China’s retaliatory tariffs hit farmers harder than any other group, especially those raising hogs, nuts and fruit, which rely on exports to keep their business models going.

AUDIE CORNISH, HOST:

We’re going to go to rural Missouri now for another view of the tense trade situation between the U.S. and China. Today, China announced possible tariffs on $50 billion worth of U.S. goods. Like actual tariffs imposed earlier this week, the additional ones now being threatened target farmers, some of America’s most successful exporters. Frank Morris of member station KCUR has been getting reaction.

(CROSSTALK)

FRANK MORRIS, BYLINE: At dawn this morning, farmers at Betty’s Truck near Sweet Springs, Mo., took their coffee with a side of bad news.

JIM BRIDGES: Beans are down 50 cents overnight, and corn is down 14 because of this trade thing with China.

MORRIS: Corn and soybean farmer Jim Bridges, wearing a pair of brown overalls, quickly reckons his potential losses.

BRIDGES: Oh, we’ll see 50 cents, 45 or – about $50,000 of income this year.

MORRIS: China is threatening to slap tariffs on some of the biggest U.S. crops – corn, soybeans, wheat, cotton and beef. But Charles Tuckwillef, sitting next to Bridges in a worn jacket, says it’s too early to accurately tally losses.

CHARLES TUCKWILLEF: It could have an impact on us. Weather probably plays more of a role than a tariff is going to.

BRIDGES: Well…

TUCKWILLEF: We have always survived.

MORRIS: While true, these days, most U.S. farmers survive on exports. They produce far more than Americans can use and selling overseas keeps farm prices from collapsing. China bought more than a billion dollars’ worth of U.S. pork last year. But this week, it slapped a 25 percent tariff on that pork, and that’s being felt here on the farm.

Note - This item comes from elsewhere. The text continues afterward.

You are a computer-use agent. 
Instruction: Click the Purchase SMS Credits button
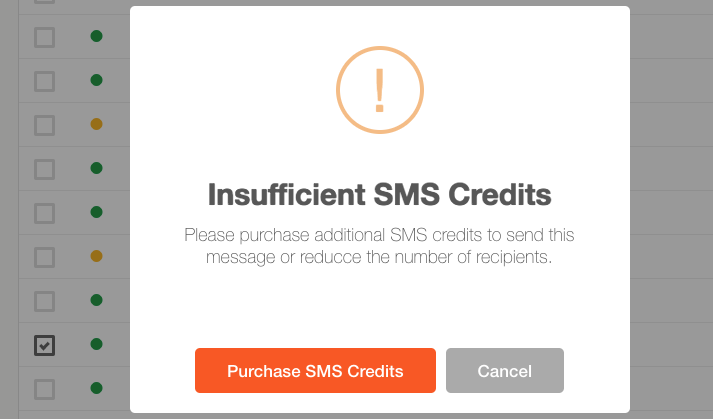coord(315,370)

BRENT SANDIGE: We’re loading pigs, whatever, to send them to market right here.

MORRIS: Brent Sandige, here in his hog farm in central Missouri, says he’ll make less on these animals today than he would have last week. But he supports President Trump, and he likes his aggressive negotiating style.

SANDIGE: You know, sometimes you have some short-term pain for some long-term gain.

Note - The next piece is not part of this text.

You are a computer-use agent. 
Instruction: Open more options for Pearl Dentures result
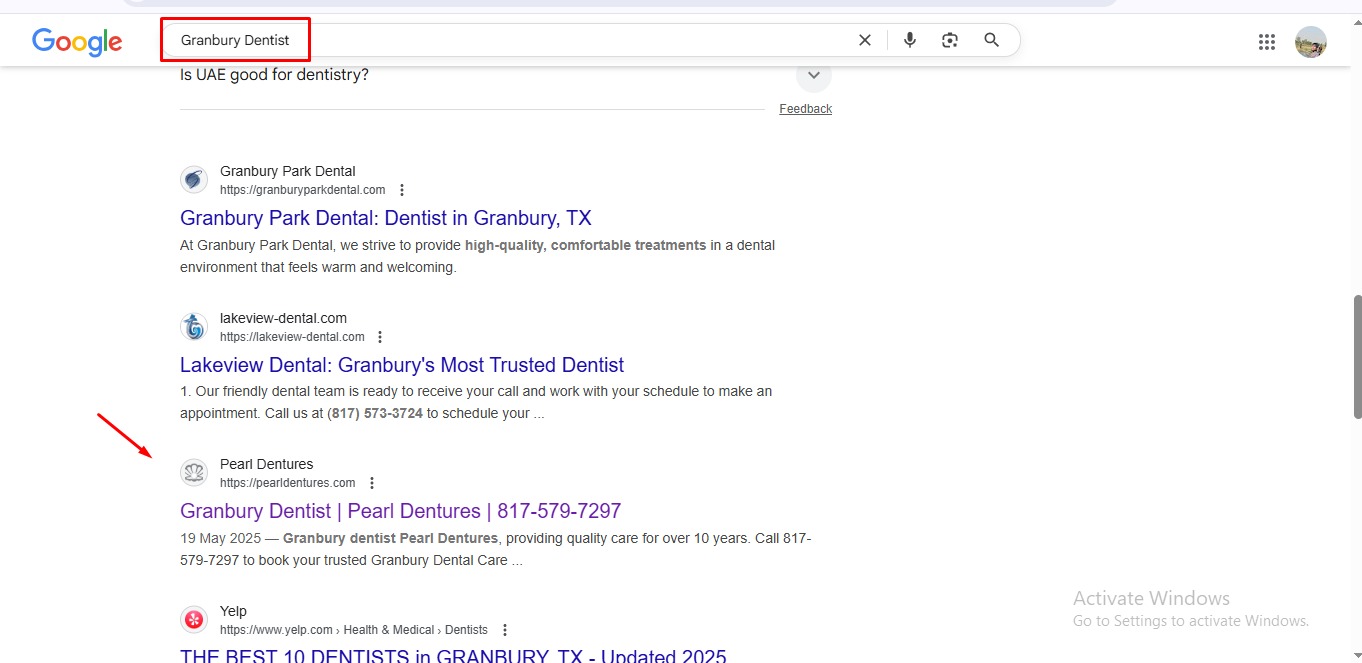372,483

MORRIS: The current pain is spread pretty wide. China has already placed 15 percent tariffs on farm products grown across a wide swath of the country, including Fresno, Calif., where Ryan Jacobsen runs the farm bureau.

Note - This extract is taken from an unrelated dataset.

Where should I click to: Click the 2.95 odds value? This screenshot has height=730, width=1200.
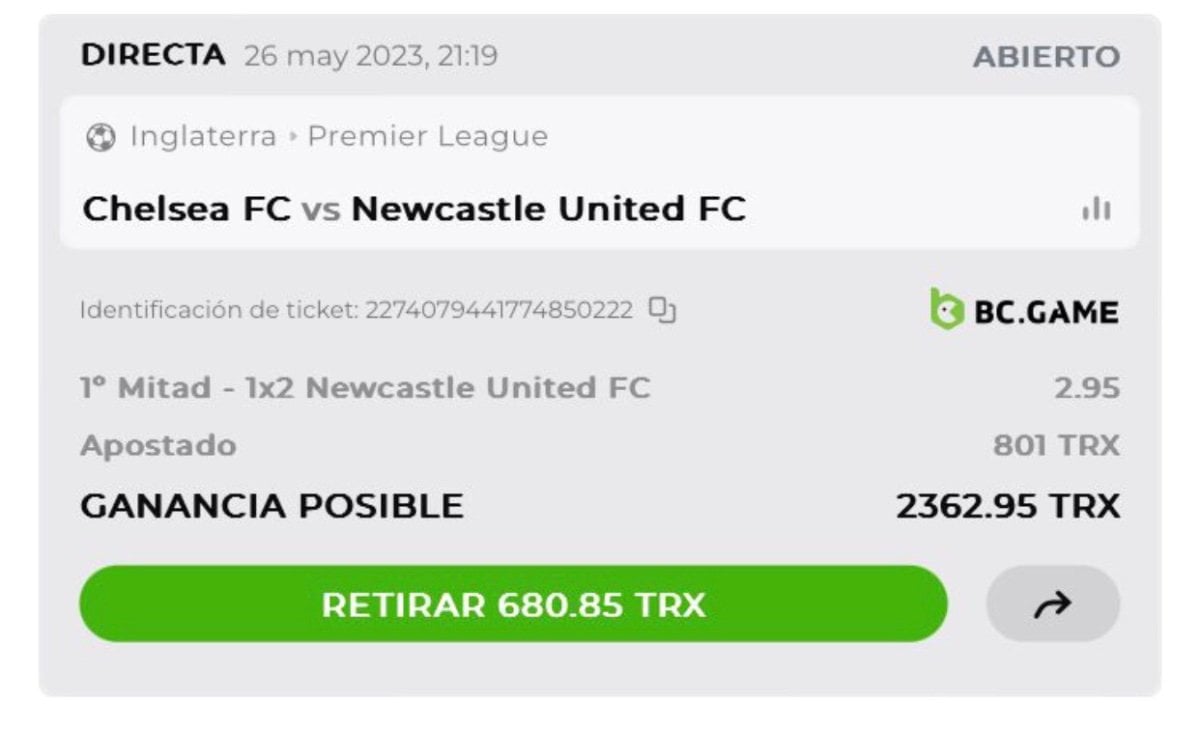(1086, 388)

RYAN JACOBSEN: When we talk about the Chinese market, it’s important to recognize that, you know, some of our top exports into there by rank are pistachios, almonds, wine, oranges.

MORRIS: And economically, some California farmers live or die on exports.

RICHARD MATOIAN: Exports represent about 70 percent of our total production.

MORRIS: Richard Matoian with the American Pistachio Growers says that more than half of exported pistachios goes straight to China. China also buys a big chunk of the California almond crop.

MATOIAN: We are generally are free traders. We believe in open and free trade.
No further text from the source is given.